Since 1933, the President has observed each March 4 with religious services. Usually he has gone to St. John's Episcopal Church, just across Lafayette Square. Last week St. John's came to the East Room for the second time. A mixed choir sang an anthem ("Get not far from us, O God; cast us not away in time of stress). The President's old friend and Groton schoolmaster, the Rev. Dr. Endicott Peabody, 86, led three other ministers in asking divine help for "Thy servant, Franklin". . . and to "save us from all false choices." The President's face was grave.
That night, at an informal dinner given by White House correspondents, the President threw back his head and guffawed at Comedian Bob Hope's pointed prattle: "I've always voted for Roosevelt as President.

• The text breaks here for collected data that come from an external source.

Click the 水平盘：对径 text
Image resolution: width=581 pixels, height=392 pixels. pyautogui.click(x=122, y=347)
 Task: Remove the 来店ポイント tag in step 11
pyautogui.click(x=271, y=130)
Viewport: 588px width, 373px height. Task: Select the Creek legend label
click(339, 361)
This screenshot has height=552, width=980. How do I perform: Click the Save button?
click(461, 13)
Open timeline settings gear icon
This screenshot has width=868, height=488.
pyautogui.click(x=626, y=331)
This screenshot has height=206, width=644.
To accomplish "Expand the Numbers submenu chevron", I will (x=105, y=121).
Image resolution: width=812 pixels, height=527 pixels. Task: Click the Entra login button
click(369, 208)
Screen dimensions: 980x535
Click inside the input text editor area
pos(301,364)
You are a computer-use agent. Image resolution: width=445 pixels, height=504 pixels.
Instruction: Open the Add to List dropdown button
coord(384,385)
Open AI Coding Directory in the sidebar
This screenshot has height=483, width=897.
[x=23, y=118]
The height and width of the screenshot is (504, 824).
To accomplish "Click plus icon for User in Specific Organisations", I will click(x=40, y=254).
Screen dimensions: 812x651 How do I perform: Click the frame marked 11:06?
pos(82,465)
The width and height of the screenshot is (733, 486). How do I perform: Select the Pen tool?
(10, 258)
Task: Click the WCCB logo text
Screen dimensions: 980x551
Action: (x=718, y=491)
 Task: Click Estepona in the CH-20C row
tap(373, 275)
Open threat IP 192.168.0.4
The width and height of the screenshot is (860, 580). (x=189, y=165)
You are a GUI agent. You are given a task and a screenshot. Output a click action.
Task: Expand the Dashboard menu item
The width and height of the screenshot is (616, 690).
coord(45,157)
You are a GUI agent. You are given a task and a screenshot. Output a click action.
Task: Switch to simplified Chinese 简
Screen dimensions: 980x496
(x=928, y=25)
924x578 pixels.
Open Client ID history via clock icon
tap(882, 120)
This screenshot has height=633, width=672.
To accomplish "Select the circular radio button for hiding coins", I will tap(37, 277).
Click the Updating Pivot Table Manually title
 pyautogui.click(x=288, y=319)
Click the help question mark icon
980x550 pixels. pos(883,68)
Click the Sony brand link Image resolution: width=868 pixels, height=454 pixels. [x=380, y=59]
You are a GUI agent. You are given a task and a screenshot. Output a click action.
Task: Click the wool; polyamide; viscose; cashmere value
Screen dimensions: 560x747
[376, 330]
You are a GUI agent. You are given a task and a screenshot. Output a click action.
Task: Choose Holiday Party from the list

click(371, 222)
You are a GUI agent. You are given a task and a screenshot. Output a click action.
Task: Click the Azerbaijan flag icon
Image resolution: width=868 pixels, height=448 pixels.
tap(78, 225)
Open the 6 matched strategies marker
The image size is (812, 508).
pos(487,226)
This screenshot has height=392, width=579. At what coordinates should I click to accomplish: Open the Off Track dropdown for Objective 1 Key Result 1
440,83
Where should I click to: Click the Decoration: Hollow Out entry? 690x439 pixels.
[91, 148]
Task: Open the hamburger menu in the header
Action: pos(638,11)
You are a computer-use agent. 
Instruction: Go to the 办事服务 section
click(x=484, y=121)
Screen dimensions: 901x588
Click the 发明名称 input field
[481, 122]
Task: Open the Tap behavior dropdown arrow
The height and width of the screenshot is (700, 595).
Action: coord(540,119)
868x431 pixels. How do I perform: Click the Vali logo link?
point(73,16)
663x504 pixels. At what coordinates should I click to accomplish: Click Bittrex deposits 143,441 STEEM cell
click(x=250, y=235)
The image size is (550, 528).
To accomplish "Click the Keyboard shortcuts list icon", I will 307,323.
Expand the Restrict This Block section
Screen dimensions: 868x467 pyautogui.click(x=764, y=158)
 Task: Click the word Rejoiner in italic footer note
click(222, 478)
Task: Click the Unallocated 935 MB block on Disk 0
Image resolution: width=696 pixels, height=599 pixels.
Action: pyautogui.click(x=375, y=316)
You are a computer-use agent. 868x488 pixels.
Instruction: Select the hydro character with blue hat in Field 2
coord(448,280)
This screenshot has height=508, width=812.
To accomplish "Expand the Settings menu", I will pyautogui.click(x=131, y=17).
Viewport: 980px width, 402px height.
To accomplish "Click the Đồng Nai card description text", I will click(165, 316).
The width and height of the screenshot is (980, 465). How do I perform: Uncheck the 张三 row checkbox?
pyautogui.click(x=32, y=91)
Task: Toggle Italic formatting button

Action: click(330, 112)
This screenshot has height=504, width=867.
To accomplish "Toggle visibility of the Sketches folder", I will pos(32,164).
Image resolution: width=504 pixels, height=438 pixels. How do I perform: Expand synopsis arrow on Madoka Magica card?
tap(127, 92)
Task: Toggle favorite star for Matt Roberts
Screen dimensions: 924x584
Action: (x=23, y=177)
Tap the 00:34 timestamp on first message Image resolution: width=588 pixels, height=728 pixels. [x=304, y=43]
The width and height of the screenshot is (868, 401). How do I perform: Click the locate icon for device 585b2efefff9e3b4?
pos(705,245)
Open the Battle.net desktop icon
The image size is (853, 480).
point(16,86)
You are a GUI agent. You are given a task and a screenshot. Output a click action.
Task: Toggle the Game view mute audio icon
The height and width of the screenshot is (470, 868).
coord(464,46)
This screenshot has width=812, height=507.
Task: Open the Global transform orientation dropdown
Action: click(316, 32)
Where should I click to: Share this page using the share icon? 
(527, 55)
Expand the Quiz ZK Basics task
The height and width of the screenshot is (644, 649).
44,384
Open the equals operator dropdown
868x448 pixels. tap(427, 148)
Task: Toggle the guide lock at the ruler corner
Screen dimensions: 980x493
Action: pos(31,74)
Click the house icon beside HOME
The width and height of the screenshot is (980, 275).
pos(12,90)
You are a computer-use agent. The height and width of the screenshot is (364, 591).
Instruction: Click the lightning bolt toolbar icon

My father always voted for Roosevelt as President. . . ."
Back at Work
Bow-tied and fresh after a week's rest, the President leaned back behind a vase of red carnations and casually dropped a bombshell that rattled chancellery chandeliers from London to Berlin to Ankara.
At the tag-end of a Friday press conference a reporter had wondered out loud about that mysterious question Joseph Stalin sent to the White House a fortnight ago. Oh, that, said Franklin Roosevelt absently. It was very simple, really. Soviet Ambassador Gromyko had come around to find out exactly how many ships the Soviet Union would get from the approximately 100 units of the surrendered Italian fleet. Because the U.S., Britain and Russia had jointly accepted Italy's surrender, the Soviet Government would, of course, eventually get its rightful one-third of the ships.
This bit of news aroused men in a dozen nations, from the Italian sailors who pondered serving under Stalin, to the Turks who wondered if the U.S. were going to press for Russian access to the Black Sea through the Bosphorus. Frenchmen, Yugoslavs and Greeks suddenly realized that they, too, had a claim to some of Italy's ships. But for once Franklin Roosevelt had scooped Winston Churchill and Joseph Stalin on a big piece of news.
Last week the President also:
P: Intimated he might veto the much-mauled Soldiers' Vote Bill, which finally emerged from a closed-door House & Senate compromise committee. The President pondered whether more servicemen could vote under the 1942 soldiers' vote law than under the new bill.
P: Sat down to lunch with tough, young looking (47) Major General Albert C. Wedemeyer, Deputy Chief of Staff to Admiral The Lord Louis Mountbatten, to hear the news from southeast Asia at first hand. Those who were not asked to lunch plunged headlong into weighty speculations on present and future Allied strategy in Burma. General Wedemeyer, emerging from the White House, said nothing. Said the President: Supplies are reaching China over the Himalayan Hump in a "satisfactory" manner.